Pancarta que pone "Ánimo a tope, un día más es un día menos".

En mi trabajo comparto las horas con personas que tienden su mano buscando ayuda, veo esos ojos tristes que reclaman mi atención, toco esos cuerpos lastimados que requieren cuidados, escucho esas palabras salidas a borbotones, observo esa miradas perdidas, acompaño ese deambular sin rumbo fijo, pero cada mañana al llegar a mi puesto de trabajo, cuelgo en la taquilla mi mochila, con mis preocupaciones y vicisitudes de la vida, me enfundo mi traje de trabajo y lleno los bolsillos de herramientas como la alegría, la paciencia, el optimismo, la honestidad y la empatía, que me permiten atender a cada persona en su integridad física y cognitiva.

Cada día renazco para ofrecer humanidad, que es el principal requisito para entender las necesidades de otro ser humano y al elegir, o esta profesión me eligió a mí, soy consciente de dedicar una buena parte de mi tiempo al cuidado de los demás.

 

Después de dedicarme más de 30 años a esta profesión, cuando creía que podía con todo, no físicamente desde luego, llega el coronavirus. Y…me siento pequeñita e indefensa y tengo miedo. Miedo a lo desconocido a tanta información desinformada, las compañeras de mi centro, o, yo así lo percibo, nos unimos, nos hacemos un puño, es enfrentarse David contra Goliat, nos seguimos formando para tener mas control, no hay medicina capaz de parar esta pandemia, adecuamos zonas para aislamiento, corre el desinfectante a raudales, ayudo a coser batas de protección, andamos escasos y la necesidad agudiza mi ingenio. Empiezan los primeros aislamientos, hay que esperar las pruebas, viene personal cualificado a tomar las muestras, enfundados en trajes, gorros, gafas…hay que esperar los resultados, el miedo, la incertidumbre me invade y lloro y alguna compañera llora y esas lágrimas son la única forma de desahogo que tanto necesitamos.

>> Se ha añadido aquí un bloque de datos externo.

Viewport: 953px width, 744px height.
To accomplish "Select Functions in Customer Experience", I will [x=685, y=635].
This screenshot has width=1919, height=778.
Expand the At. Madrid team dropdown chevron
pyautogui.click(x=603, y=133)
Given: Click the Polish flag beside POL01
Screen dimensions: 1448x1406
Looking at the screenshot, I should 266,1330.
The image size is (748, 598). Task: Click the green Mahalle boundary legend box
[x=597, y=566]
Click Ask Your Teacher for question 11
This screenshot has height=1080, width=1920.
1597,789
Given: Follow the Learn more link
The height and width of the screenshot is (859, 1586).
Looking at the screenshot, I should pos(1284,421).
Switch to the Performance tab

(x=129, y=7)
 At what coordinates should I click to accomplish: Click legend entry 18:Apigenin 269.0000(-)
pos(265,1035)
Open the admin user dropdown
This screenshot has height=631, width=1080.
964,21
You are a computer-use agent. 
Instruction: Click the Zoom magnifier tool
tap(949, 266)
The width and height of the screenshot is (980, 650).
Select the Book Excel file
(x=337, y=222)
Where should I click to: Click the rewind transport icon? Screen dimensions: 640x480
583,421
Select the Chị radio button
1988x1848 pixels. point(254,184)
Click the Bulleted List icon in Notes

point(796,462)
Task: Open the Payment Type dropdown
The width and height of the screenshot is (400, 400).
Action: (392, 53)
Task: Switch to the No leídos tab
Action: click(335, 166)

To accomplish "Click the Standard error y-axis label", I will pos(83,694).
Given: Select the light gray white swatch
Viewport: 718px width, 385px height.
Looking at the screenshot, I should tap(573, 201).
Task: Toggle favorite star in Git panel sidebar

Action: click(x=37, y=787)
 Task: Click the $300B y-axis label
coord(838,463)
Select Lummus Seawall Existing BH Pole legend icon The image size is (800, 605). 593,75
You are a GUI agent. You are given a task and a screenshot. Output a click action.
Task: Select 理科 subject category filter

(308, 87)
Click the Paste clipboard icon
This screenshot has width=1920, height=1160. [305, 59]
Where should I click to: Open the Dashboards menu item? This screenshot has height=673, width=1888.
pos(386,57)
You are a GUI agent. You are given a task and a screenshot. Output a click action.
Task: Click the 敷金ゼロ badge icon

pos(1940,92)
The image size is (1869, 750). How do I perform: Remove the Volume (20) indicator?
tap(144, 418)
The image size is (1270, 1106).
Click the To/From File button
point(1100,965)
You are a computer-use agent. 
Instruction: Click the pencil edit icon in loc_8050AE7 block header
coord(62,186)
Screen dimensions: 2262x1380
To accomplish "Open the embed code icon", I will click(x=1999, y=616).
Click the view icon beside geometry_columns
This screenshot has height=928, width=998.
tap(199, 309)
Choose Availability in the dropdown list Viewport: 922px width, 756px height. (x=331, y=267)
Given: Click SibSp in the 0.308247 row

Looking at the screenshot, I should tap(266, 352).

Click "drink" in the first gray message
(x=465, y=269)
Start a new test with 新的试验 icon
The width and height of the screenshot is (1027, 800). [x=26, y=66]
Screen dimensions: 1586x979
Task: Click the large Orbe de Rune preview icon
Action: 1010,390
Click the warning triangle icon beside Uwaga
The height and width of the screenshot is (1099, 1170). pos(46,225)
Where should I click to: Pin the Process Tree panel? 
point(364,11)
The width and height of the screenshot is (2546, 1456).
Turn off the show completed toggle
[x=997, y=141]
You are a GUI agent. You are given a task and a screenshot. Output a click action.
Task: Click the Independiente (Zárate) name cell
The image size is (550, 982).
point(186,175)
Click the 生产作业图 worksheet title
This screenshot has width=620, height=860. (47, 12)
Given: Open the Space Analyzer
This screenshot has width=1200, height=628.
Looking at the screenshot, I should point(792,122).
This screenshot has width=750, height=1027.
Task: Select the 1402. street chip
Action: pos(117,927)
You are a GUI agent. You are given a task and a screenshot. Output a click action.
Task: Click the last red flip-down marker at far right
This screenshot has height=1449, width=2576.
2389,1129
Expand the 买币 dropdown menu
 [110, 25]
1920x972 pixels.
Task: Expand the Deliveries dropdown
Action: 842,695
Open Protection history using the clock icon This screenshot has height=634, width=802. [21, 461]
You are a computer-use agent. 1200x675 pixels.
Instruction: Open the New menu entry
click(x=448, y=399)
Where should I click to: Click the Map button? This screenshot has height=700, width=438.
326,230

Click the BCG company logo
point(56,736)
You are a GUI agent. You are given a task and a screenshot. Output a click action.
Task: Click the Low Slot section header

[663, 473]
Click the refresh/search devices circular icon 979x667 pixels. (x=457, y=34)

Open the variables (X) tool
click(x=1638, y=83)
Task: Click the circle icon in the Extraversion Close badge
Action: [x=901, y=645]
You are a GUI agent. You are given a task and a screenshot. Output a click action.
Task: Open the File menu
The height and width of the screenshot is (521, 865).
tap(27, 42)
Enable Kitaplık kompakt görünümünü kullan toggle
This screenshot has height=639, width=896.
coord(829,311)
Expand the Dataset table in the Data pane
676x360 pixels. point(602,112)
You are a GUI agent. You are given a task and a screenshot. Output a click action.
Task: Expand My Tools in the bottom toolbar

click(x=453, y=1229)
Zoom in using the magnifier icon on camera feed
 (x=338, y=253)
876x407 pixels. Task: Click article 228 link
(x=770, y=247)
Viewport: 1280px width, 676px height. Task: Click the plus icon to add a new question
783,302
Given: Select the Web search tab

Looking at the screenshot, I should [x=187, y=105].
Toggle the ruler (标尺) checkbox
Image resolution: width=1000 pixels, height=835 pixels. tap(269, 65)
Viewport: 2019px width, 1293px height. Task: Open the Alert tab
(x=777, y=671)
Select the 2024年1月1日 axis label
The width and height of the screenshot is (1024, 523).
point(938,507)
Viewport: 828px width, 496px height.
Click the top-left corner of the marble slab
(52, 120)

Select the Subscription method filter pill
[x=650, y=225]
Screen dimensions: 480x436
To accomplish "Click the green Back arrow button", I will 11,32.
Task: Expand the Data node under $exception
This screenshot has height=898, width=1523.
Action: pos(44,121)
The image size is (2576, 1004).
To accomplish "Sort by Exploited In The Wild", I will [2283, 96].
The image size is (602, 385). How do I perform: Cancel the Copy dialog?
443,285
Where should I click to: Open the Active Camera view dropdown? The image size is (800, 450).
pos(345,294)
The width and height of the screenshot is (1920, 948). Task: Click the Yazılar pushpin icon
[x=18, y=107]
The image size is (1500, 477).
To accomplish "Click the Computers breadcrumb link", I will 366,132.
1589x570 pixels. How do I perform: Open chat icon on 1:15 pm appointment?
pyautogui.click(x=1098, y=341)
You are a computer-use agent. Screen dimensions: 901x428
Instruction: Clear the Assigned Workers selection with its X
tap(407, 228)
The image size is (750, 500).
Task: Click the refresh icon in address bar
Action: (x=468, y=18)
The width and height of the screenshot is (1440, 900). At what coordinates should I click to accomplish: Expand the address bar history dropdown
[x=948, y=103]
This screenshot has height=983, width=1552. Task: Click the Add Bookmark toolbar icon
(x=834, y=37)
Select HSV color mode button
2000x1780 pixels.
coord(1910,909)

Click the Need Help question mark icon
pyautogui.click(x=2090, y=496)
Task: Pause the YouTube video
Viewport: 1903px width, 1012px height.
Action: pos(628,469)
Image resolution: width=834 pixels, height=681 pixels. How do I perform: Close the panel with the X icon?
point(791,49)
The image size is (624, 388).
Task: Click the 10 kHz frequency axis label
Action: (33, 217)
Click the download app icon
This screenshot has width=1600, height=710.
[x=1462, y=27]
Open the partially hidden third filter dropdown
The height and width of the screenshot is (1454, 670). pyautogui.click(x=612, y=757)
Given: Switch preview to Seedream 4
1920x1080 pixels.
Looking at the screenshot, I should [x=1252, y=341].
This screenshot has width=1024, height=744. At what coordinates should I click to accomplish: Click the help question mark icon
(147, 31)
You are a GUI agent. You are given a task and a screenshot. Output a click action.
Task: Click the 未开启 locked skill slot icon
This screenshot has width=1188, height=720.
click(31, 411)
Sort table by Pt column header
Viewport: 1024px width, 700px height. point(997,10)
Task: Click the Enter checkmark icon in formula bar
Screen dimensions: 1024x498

Evalúo junto a mi compañera la posibilidad de que salga la prueba positiva, nudo en la garganta, estomago encogido, pienso en las personas que cuidamos y sería catastrófico, patologías diversas, personas vulnerables.

Mientras las noticias de fallecimientos no cesan, los hospitales se llenan, en las residencias de ancianos se propaga el virus con gran facilidad, miedo, cansancio, hastío.

La prueba da resultado negativo, lo celebramos, hay emoción, pero no bajamos la guardia. Días de poner y quitar E.P.I.S. pero esos momentos que entro a las personas que se encuentran aisladas, procuro transmitir positividad, llevar alegría… las personas están cansadas de estar solas y también reflejan miedo y cansancio.

Las familias no pueden venir a visitarlas, intentamos de alguna manera cubrir unas necesidades, más físicas y estéticas, porque el cariño de la familia es insustituible.

Lo compensamos con videollamadas y mucho cariño. Las compañeras, hacen de peluqueras, tiñen, peinan, hacemos almuerzos, música y otras terapias que los entretienen y así han transcurrido unos meses larguísimos.

 

Por fin, un halo de luz, llega la vacuna y vamos mejorando lentamente. Comienzan las familias a visitar a sus seres queridos, hay lloros de alegría, pero no hay besos ni abrazos y poco a poco vuelve una normalidad comedida y con restricciones.

Atrás van quedando los momentos de incertidumbre por una fiebre, un malestar, un catarro…

 

Hoy me siento privilegiada y digo con orgullo que en mi centro residencial no hemos tenido ningún caso positivo, pero siento con profundo dolor, las perdidas humanas que ha causado esta pandemia, la soledad que han sufrido tantas personas y valoro el trabajo incansable de mis compañeros/as, que han sufrido el virus en sus centros, casas y en sus propias carnes. Han demostrado con su valía que la humanidad, entrega y disposición han sido el motor de sus vidas durante esos meses.

Me siento orgullosa de ser cuidadora de personas.